TANGERANG — Dewan Dakwah Islamiyyah Indonesia (DDII) Kabupaten Tangerang terus mengambil peran dalam pembinaan keagamaan bagi warga binaan pemasyarakatan. Program pembinaan tersebut menyasar warga binaan perempuan serta anak dan remaja di lembaga pemasyarakatan (Lapas) wilayah Tangerang.
Kegiatan pembinaan dilaksanakan secara rutin setiap Jumat, mulai pukul 10.00 hingga 11.30 WIB. Program yang telah berjalan sejak 2015 tersebut menjadi salah satu bentuk dakwah kepada kelompok masyarakat yang membutuhkan pendampingan spiritual dan pembinaan keagamaan.
Dalam pelaksanaannya, pembinaan melibatkan para dai dan daiyah dari Dewan Dakwah Islamiyyah Indonesia Kabupaten Tangerang dan Kota Tangerang Selatan. Khusus pembinaan warga binaan perempuan, kegiatan melibatkan dai dan daiyah. Sementara untuk pembinaan anak-anak dan remaja, kegiatan dilaksanakan oleh para dai.
Program pembinaan ini merupakan bagian dari kegiatan rutin Dewan Dakwah yang dilaksanakan secara berkesinambungan. Secara kelembagaan, program bina lapas berada di bawah tanggung jawab Muslimah Dewan Dakwah Pusat bidang Muslimah dan Ketahanan Keluarga, yang kemudian bersinergi dengan Muslimah Dewan Dakwah Kabupaten Tangerang serta Dewan Dakwah Kota Tangerang Selatan.
Penguatan Aqidah dan Pembinaan Al-Qur’an
Pembinaan warga binaan tidak hanya berorientasi pada penyampaian materi keagamaan, tetapi juga diarahkan untuk membangun kembali mental dan spiritual para warga binaan.
Materi yang diberikan meliputi penguatan aqidah, fikih ibadah, tahsin Al-Qur’an, tazkiyatun nafs, serta berbagai motivasi keislaman.
Melalui pembinaan tersebut, para warga binaan diharapkan dapat memperoleh pemahaman agama yang lebih baik, melakukan introspeksi diri, serta termotivasi untuk memperbaiki kehidupan dan kembali ke jalan yang diridai Allah SWT.
Kegiatan juga diarahkan sebagai bekal bagi warga binaan agar setelah menyelesaikan masa pembinaan di lapas, mereka dapat kembali ke tengah masyarakat dengan kesiapan mental dan spiritual yang lebih baik.
Dewan Dakwah berharap para warga binaan nantinya mampu menjalani kehidupan secara positif dan berkontribusi di tengah masyarakat dengan tetap menaati ketentuan hukum negara serta menjunjung tinggi norma agama dan sosial.
Dakwah Melalui Ceramah, Halaqah dan Diskusi
Dalam pelaksanaannya, pembinaan dilakukan dengan berbagai metode agar materi yang diberikan dapat diterima dengan baik oleh para warga binaan.

Kegiatan diisi dengan ceramah keagamaan, diskusi, halaqah Al-Qur’an, serta sesi tanya jawab.

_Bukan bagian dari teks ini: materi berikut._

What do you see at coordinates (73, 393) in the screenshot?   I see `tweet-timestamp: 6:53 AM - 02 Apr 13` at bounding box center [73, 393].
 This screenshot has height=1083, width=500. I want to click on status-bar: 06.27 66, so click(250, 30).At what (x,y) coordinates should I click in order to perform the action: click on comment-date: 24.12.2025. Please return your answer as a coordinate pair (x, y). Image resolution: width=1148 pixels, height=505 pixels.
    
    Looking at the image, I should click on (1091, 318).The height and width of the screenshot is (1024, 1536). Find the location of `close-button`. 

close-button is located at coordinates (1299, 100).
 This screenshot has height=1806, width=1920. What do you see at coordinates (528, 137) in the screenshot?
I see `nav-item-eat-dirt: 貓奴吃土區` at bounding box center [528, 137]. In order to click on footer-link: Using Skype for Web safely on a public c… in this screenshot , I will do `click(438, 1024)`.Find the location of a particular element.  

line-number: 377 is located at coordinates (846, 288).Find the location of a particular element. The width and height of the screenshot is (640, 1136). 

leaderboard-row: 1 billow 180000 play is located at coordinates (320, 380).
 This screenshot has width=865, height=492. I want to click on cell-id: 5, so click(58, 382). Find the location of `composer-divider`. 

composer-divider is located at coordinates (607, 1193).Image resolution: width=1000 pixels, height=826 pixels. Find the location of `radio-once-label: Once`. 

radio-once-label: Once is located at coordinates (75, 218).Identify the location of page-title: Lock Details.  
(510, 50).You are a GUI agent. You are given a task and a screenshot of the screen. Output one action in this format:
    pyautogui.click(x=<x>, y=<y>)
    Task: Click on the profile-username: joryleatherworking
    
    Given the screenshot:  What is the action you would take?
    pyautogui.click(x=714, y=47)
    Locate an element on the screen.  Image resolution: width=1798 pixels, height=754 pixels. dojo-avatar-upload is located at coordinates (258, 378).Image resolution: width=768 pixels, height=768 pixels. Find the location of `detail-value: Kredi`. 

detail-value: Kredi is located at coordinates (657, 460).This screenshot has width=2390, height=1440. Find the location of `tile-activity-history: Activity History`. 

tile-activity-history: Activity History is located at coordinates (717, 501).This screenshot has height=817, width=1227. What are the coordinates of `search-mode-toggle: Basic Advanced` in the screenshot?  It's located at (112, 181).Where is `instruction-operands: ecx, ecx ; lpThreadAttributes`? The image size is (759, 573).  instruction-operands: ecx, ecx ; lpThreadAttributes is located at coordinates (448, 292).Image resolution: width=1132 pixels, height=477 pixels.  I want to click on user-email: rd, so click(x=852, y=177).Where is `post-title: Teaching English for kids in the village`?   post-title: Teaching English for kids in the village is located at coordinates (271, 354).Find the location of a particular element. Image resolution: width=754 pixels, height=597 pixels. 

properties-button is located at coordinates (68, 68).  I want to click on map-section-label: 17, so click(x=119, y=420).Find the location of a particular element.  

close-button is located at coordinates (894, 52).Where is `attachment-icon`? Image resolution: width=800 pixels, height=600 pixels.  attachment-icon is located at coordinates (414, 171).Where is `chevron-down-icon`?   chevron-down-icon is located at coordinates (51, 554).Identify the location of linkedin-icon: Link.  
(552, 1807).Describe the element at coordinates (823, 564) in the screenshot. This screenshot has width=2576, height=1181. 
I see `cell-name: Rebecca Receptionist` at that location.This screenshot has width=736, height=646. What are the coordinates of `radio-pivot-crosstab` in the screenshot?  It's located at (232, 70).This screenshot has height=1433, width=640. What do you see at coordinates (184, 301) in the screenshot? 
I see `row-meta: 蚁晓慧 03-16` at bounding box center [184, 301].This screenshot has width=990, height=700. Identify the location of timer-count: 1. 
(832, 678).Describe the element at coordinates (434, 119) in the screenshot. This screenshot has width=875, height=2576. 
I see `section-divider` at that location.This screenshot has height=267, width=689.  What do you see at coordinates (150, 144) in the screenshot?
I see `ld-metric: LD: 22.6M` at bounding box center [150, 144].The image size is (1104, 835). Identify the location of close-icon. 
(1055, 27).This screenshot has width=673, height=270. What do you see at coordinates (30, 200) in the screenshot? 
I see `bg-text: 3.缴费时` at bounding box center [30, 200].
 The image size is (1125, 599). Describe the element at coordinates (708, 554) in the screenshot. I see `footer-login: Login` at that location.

Metode tersebut memberikan ruang bagi warga binaan untuk tidak hanya menerima materi, tetapi juga menyampaikan pertanyaan, berdiskusi, dan mendapatkan pendampingan terkait persoalan keagamaan yang mereka hadapi.
Program ini menjadi salah satu bentuk nyata dakwah kepada masyarakat marginal, sekaligus upaya menghadirkan pembinaan keagamaan secara berkelanjutan di lingkungan pemasyarakatan.
Dewan Dakwah Kabupaten Tangerang berharap program bina lapas tersebut dapat terus berjalan dan semakin banyak pihak yang mengambil bagian dalam dakwah kepada warga binaan.
“Semoga program ini menjadi sarana bagi kita untuk sama-sama mengambil peran dalam dakwah marginal, khususnya pembinaan warga binaan di lapas. Semoga kita semua dapat istiqamah dalam menjalankan dakwah hingga ajal menjemput,” demikian harapan penyelenggara program.
Dengan pembinaan yang dilakukan secara konsisten, dakwah di lingkungan pemasyarakatan diharapkan tidak hanya menjadi kegiatan keagamaan selama warga binaan menjalani masa hukuman, tetapi juga menjadi bekal untuk membangun kehidupan yang lebih baik ketika mereka kembali ke tengah masyarakat.